The aim of this study was to determine the best threshold value of CM specific IgE that could predict clinical tolerance, obviating the need for OFC.

Methods: All children submitted to cow's milk OFC from June 2009 to July 2011, for which specific IgE to CM was determined in the 6 months previous to the OFC were included. ROC curves were calculated to determine the sensitivity (SE) and specificity (SP) of CM specific IgE levels versus the OFC outcomes.

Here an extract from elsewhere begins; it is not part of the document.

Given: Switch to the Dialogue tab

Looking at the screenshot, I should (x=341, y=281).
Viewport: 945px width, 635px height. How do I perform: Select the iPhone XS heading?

Results: A total of 84 children (44 males and 40 females) with clinical history of IgE-mediated CM allergy were enrolled. The median age of first symptoms was 4,0 months (P25-P75: 4,0-6,0 months). The median age at first visit was 9,5 months (P25-P75: 5,0-18,75 months). CM allergy diagnosis was based on clinical history of immediate hypersensitivity reaction (cutaneous 62.7%, digestive 14.5%, respiratory 3,6% and associated symptoms 19,3%) and confirmed by skin prick tests, CM specific IgE determination and open OFC (median age at the time of oral challenge 27 months P25-P75: 14-50 months). The determination of CM specific IgE levels was useful in discrimination cases at risk for CM allergy (AUC: 0.83). The best decision threshold for CM specific IgE was 2,15 KU/L (sensitivity: 77.8%; specificity: 83.9%).

Conclusions: CM specific IgE is a useful diagnostic test for symptomatic CM allergy in pediatric patients. The specific IgE threshold achieved could be indicative of CM allergy diagnosis in patients with a clinical history of immediate reaction. These results are consistent with those reported by other groups in particular by the Martorell et al. group from Spain.

Palavras-chave: cow's milk allergy, children, specific IgE.